The CLI allows users to directly get attributes from Ensembl biomart. Filters are able to be used by passing the filters as json strings (e.g. –f “{"ensembl_gene_id": "ENSG00000139618,ENSG00000091483"}” and attributes as a comma separated list (e.g. –a “ensembl_gene_id,mmusculus_homolog_ensembl_gene”).
Example:¶
Here we show an example where we get the mouse ortholog for two ensembl IDs: ENSG00000139618,ENSG00000091483.
Ensembl human gene ID to mouse ortholog for only two genes:
scibiomart --m ENSEMBL_MART_ENSEMBL --d hsapiens_gene_ensembl --f "{\"ensembl_gene_id\": \"ENSG00000139618,ENSG00000091483\"}" --a "ensembl_gene_id,mmusculus_homolog_ensembl_gene"
Ensembl human gene ID to mouse ortholog for all genes:
scibiomart --m ENSEMBL_MART_ENSEMBL --d hsapiens_gene_ensembl --a "ensembl_gene_id,external_gene_name,mmusculus_homolog_ensembl_gene,mmusculus_homolog_perc_id_r1" --o mm10_orthologs_
Ensembl human gene ID to gene name:
scibiomart --m ENSEMBL_MART_ENSEMBL --d hsapiens_gene_ensembl --f "{\"ensembl_gene_id\": \"ENSG00000139618,ENSG00000091483\"}" --a "ensembl_gene_id,entrezgene_id,hgnc_symbol"
Get all mouse gene names and uniprot symbols:
scibiomart --m ENSEMBL_MART_ENSEMBL --d mmusculus_gene_ensembl --a "ensembl_gene_id,entrezgene_id,uniprotswissprot" --o mm10
Get all mouse gene names and positions and sort the data by gene starts:
scibiomart --m ENSEMBL_MART_ENSEMBL --d mmusculus_gene_ensembl --a "ensembl_gene_id,external_gene_name,chromosome_name,start_position,end_position,strand" --o mm10Sorted --s t
Arguments¶
sciloc2gene
usage: scibiomart [-h] [--m M] [--d D] [--a A] [--f F] [--o O] [--s S] [--marts MARTS] [--datasets DATASETS] [--attrs ATTRS] [--filters FILTERS] [--configs CONFIGS]
Named Arguments¶
- --m
- Mart: e.g. ENSEMBL_MART_ENSEMBL,
use –marts to see available marts.
- --d
- Dataset: e.g. hsapiens_gene_ensembl, mmusculus_gene_ensembl…
use –datasets to see available datasets.
- --a
- Attributes formatted as a JSON object
use –attrs to see available attributes.
- --f
- Filters as a comma separated list surrounded by “”.

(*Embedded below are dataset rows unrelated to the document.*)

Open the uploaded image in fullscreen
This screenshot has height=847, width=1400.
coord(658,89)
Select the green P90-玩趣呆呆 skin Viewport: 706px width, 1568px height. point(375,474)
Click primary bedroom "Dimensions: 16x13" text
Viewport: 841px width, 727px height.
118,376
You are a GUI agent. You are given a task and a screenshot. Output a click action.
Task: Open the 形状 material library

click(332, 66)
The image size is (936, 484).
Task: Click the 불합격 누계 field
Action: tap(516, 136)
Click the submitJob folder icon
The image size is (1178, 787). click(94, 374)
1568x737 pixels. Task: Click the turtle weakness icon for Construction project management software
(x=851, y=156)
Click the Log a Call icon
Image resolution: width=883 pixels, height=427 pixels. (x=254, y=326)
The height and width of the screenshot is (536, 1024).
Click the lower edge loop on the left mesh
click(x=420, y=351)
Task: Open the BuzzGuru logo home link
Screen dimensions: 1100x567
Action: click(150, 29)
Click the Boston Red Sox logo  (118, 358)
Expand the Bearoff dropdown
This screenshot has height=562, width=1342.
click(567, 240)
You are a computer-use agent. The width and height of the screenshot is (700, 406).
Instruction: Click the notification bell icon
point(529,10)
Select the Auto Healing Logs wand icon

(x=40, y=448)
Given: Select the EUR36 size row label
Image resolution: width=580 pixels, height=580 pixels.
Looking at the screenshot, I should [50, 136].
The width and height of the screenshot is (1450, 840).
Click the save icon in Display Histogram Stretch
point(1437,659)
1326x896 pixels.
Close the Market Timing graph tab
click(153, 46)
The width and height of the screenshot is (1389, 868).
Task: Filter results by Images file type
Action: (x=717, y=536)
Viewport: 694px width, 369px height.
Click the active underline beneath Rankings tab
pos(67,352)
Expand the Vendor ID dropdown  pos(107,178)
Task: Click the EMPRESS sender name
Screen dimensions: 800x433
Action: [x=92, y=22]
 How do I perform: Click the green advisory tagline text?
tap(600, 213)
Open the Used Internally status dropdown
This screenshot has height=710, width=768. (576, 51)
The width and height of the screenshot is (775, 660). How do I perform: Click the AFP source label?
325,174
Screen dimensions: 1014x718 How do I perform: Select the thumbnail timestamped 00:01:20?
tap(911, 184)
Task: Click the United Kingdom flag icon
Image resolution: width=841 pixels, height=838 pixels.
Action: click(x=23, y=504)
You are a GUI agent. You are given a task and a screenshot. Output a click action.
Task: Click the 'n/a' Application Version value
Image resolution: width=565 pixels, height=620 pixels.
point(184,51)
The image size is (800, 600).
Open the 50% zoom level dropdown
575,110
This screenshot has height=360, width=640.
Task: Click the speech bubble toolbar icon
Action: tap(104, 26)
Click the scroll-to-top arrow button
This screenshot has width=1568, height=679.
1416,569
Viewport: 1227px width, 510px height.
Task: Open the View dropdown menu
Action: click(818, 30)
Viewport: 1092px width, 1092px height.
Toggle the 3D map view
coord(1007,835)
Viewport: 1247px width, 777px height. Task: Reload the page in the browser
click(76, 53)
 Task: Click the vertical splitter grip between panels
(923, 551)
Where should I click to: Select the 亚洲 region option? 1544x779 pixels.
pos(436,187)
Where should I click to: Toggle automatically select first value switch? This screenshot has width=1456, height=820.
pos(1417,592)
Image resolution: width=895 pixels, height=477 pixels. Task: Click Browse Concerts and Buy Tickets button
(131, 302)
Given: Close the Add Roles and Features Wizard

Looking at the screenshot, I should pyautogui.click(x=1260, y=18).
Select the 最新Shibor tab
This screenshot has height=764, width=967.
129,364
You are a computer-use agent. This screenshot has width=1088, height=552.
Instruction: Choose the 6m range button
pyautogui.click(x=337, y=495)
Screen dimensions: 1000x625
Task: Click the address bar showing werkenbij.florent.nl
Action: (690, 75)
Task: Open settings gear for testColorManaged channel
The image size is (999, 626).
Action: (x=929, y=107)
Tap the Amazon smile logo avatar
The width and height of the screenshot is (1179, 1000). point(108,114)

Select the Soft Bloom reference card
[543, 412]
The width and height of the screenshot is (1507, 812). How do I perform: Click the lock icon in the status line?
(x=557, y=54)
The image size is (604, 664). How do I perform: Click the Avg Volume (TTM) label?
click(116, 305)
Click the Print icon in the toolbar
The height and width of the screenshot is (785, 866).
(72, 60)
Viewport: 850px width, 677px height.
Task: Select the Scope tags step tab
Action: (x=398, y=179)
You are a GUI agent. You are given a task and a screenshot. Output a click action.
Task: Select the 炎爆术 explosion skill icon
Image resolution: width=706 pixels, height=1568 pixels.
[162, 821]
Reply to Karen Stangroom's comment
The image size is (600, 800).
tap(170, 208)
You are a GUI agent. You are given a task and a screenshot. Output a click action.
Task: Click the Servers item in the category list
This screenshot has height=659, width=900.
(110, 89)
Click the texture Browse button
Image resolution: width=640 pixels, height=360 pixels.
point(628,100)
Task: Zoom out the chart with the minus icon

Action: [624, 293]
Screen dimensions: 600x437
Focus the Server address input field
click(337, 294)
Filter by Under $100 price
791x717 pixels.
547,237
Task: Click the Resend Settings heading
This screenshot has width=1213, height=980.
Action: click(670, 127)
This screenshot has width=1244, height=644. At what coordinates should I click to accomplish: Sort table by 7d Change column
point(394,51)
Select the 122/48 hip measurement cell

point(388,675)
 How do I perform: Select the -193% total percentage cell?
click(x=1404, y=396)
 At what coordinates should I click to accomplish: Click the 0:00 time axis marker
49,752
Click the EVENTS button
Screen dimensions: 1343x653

use –filters to see available filters.
- --o
Output folder
Default: “”
- --s
Sort the dataframe before returning on gene starts (used for programs that require a sorted file e.g. sciloc2gene.
Default: “f”
- --marts
Lists available marts.
- --datasets
Lists available datasets for a specific mart (must use –m option)
- --attrs
Lists available attributes for a mart and dataset (must use –m and –d options).
- --filters
Lists available filters for a mart and dataset (must use –m and –d options).
- --configs
Lists configs filters for a mart and dataset (must use –m and –d options).